Private Property and the Postulate of Public Right in Kant's Rechtslehre
Political Theory
Freedom
Normative Theory
Abstract
In his „Doctrine of Right“ Kant formulates the postulate of public right, according to which it is duty to leave the state of nature and enter the civil state, i.e. to establish the latter together with others and remain in it. This duty, which is juridical, meaning that others are morally authorized to force me into entering the civil state and, if possible, vice versa, is a direct consequence of the right to private property (or the intelligible possession, in strict Kantian terms) over external objects of choice, which at least provisionally holds in the state of nature. As the property over external objects of choice is neither secure nor certain (i.e. it is ius controversum) in the state nature, one is obligated to enter the civil state, where it can be determined what is “Mine or Yours” and secured from the violence of others. However, in addition to the postulate Kant also asserts that if property over the external objects of choice in the state of nature was not, at least provisionally, rightful, there would be no duty to establish the civil state. This claim is not the same as the one of the postulate of public right. It is “stronger”, so to say, and means that we have the duty demanded by the postulate only because of the provisionally rightful property in the state of nature, and not because our life, bodily integrity or even physical possession are endangered in that state, which is the case as well.

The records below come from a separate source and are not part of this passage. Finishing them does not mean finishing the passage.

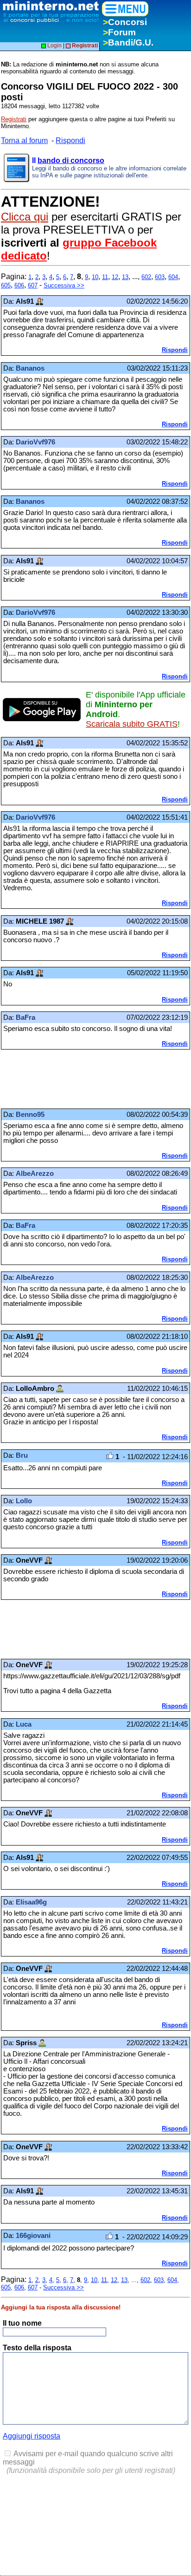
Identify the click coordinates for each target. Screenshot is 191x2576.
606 (19, 285)
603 (160, 277)
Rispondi (70, 140)
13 (125, 277)
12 (115, 277)
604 (173, 277)
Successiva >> (64, 285)
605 (6, 285)
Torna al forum (24, 140)
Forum (119, 32)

This paper aims to address Kant’s “stronger” claim about private property as a necessary precondition of our duty to enter the civil state. Interpretation of this claim, as I will try to show, crucially depends on taking into account the fact that Kant’s approach is metaphysical and not anthropological or pragmatic, or, in other words that he develops his Rechstlehre out of a priori principles of pure practical reason, and not out of empirical premisses or “observations” on human nature. My central argument is however that Kant distances himself from earlier natural law theory in one more important respect: namely he avoids the old problem of “deriving obligation from the fact” (e.g. self-preservation as simultaneously the natural human inclination and natural right), by establishing the transition to civil state as a genuine moral duty and not as a rule of prudence. For this, the “stronger” claim is essential. Meaning the authorisation to put others under obligation with respect to some external object, private property is the concept of pure practical reason, in contrast to life, human needs and desires, or even empirical possession. In the last part of the paper, I hope to show that the ultimate source of our duty to enter civil state is not the right to private property as such, but freedom as the only original and innate right. The former is nevertheless necessary for the realization of freedom in outer world and for constructing the realm of rights and duties regarding our external actions.